INPUT RECORDS below:

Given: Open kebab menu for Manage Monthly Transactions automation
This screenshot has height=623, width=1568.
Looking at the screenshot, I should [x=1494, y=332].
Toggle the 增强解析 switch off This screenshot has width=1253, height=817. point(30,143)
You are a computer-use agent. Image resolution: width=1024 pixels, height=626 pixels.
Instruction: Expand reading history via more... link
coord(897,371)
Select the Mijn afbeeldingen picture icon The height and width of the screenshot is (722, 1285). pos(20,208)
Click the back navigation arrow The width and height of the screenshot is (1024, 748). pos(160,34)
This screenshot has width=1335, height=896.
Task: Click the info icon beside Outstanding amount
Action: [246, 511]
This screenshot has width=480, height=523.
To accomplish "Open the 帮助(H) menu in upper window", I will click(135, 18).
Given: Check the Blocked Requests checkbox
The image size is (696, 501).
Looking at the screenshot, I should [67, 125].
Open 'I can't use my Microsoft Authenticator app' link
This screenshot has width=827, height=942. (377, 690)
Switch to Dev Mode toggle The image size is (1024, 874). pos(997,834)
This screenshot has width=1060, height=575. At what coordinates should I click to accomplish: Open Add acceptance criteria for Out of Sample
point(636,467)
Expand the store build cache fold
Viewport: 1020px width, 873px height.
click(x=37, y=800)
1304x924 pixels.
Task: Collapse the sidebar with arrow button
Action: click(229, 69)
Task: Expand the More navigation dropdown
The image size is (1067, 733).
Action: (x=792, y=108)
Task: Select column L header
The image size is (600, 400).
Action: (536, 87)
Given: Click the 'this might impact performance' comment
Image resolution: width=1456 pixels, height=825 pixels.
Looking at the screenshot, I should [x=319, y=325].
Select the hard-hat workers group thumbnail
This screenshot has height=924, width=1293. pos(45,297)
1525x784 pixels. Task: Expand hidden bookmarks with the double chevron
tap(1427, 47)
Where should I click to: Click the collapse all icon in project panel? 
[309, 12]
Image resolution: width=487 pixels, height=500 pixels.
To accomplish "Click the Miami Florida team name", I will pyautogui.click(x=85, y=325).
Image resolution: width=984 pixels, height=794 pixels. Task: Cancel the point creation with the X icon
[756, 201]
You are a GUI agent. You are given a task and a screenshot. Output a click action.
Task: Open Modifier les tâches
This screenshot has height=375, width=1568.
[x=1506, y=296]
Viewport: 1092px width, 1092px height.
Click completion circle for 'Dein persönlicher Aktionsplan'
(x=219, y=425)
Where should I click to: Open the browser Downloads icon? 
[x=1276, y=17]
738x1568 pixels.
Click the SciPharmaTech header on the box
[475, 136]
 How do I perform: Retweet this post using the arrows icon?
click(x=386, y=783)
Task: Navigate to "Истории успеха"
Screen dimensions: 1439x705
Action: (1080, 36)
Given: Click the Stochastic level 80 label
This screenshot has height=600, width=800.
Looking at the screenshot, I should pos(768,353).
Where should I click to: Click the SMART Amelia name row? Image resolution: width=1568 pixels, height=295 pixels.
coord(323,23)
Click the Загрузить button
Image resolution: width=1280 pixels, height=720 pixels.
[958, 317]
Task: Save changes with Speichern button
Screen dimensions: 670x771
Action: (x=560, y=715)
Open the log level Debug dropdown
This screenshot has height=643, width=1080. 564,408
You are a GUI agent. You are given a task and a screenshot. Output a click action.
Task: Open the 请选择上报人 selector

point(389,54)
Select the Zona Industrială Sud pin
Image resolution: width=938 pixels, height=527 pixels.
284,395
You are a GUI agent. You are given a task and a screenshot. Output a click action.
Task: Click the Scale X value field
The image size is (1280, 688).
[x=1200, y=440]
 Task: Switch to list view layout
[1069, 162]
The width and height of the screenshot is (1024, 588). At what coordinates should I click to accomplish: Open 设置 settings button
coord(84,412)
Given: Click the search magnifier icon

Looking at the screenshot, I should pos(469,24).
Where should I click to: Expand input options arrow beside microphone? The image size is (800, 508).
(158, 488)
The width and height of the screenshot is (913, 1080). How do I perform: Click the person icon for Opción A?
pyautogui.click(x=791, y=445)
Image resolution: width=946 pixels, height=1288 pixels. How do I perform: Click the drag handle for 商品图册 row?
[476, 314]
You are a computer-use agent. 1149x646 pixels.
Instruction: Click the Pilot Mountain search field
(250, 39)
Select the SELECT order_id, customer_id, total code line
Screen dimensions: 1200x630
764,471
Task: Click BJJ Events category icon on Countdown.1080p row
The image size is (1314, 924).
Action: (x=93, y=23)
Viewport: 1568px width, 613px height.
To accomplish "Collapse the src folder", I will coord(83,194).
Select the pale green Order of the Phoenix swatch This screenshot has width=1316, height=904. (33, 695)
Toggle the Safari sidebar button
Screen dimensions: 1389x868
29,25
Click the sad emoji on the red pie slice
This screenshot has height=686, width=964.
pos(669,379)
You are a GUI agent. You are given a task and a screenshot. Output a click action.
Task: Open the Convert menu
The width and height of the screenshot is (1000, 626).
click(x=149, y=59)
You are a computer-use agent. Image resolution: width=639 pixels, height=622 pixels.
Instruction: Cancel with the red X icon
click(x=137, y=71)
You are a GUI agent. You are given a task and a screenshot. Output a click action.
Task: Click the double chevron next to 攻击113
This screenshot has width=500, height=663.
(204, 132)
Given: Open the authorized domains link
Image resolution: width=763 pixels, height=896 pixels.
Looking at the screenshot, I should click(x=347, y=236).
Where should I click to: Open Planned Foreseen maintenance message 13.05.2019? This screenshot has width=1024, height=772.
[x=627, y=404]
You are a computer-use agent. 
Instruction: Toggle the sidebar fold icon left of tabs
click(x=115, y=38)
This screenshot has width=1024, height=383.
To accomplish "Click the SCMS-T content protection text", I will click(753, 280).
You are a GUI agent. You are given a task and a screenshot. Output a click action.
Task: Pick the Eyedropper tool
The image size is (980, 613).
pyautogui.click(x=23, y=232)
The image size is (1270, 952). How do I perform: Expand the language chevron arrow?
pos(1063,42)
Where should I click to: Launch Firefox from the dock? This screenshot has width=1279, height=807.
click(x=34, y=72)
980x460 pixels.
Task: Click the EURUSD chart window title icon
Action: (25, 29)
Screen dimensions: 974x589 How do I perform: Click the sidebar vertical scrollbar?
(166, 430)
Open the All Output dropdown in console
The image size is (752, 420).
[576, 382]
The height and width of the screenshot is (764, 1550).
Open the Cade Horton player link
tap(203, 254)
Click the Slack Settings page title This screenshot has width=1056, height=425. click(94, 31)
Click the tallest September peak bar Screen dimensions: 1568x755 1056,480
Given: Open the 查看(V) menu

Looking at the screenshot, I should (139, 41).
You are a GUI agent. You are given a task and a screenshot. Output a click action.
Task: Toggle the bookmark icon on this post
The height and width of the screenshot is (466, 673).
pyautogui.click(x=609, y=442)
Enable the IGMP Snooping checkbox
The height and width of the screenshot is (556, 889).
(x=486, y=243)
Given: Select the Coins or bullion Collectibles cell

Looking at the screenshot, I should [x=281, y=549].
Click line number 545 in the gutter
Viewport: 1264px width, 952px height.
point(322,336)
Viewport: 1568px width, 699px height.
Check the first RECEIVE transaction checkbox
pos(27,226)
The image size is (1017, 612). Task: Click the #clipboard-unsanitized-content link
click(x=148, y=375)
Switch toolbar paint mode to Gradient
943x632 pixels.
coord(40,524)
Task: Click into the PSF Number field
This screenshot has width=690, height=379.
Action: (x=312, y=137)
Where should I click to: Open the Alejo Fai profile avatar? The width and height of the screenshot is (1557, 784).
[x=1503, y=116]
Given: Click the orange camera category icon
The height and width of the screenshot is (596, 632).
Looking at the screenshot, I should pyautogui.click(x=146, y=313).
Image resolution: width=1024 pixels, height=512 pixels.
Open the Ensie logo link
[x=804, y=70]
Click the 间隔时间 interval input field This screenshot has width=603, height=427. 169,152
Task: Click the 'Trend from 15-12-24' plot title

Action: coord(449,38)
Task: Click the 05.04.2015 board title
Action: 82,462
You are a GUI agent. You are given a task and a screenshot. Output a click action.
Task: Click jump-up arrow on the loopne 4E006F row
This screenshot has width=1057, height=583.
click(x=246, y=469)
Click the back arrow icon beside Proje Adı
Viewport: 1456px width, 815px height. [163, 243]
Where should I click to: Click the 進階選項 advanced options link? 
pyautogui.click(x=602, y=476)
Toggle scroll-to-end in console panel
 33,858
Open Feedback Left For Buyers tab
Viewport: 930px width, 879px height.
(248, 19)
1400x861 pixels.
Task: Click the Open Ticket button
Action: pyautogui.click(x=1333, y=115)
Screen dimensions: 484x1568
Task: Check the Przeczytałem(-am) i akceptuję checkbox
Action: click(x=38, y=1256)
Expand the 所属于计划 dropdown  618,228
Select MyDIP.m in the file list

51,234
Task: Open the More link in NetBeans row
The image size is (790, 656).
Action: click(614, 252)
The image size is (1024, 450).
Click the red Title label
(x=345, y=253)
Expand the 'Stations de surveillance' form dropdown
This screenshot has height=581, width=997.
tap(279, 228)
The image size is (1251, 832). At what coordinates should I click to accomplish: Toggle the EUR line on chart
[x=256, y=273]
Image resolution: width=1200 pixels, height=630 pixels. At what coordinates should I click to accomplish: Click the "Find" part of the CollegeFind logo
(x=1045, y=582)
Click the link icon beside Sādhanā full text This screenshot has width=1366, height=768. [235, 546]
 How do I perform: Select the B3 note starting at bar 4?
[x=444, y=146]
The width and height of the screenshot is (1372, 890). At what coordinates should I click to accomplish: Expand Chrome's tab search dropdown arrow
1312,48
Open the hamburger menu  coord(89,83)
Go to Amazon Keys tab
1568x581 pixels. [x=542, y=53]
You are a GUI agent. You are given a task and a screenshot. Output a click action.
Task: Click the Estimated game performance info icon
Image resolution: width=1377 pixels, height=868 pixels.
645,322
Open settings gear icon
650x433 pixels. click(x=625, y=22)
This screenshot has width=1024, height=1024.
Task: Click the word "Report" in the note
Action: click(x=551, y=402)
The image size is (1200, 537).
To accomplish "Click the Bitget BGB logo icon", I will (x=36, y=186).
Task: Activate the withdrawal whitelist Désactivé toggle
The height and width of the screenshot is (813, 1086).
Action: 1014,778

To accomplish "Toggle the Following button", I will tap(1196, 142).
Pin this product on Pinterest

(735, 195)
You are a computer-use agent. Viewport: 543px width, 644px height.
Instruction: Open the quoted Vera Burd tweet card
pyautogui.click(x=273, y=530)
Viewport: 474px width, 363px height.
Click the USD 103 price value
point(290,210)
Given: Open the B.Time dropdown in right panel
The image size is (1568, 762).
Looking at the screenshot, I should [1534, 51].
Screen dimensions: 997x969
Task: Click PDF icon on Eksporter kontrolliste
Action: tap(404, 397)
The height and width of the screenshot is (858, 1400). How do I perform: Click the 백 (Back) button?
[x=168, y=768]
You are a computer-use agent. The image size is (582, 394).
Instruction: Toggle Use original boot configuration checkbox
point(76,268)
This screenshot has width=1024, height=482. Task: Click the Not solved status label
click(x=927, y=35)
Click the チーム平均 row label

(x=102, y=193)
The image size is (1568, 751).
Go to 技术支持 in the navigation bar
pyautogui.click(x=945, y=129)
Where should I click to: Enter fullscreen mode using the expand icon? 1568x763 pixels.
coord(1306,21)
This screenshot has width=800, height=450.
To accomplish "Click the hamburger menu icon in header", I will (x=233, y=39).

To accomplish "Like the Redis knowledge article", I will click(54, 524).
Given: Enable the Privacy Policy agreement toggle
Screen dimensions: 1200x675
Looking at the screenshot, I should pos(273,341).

End of INPUT RECORDS.

EXERCISE PROMPT >> Where the line with "Select the Mijn" ends, your copy should end too; please return exactly the lines from the first line of the data through it.

ANSWER >>
Given: Open kebab menu for Manage Monthly Transactions automation
This screenshot has height=623, width=1568.
Looking at the screenshot, I should [x=1494, y=332].
Toggle the 增强解析 switch off This screenshot has width=1253, height=817. point(30,143)
You are a computer-use agent. Image resolution: width=1024 pixels, height=626 pixels.
Instruction: Expand reading history via more... link
coord(897,371)
Select the Mijn afbeeldingen picture icon The height and width of the screenshot is (722, 1285). pos(20,208)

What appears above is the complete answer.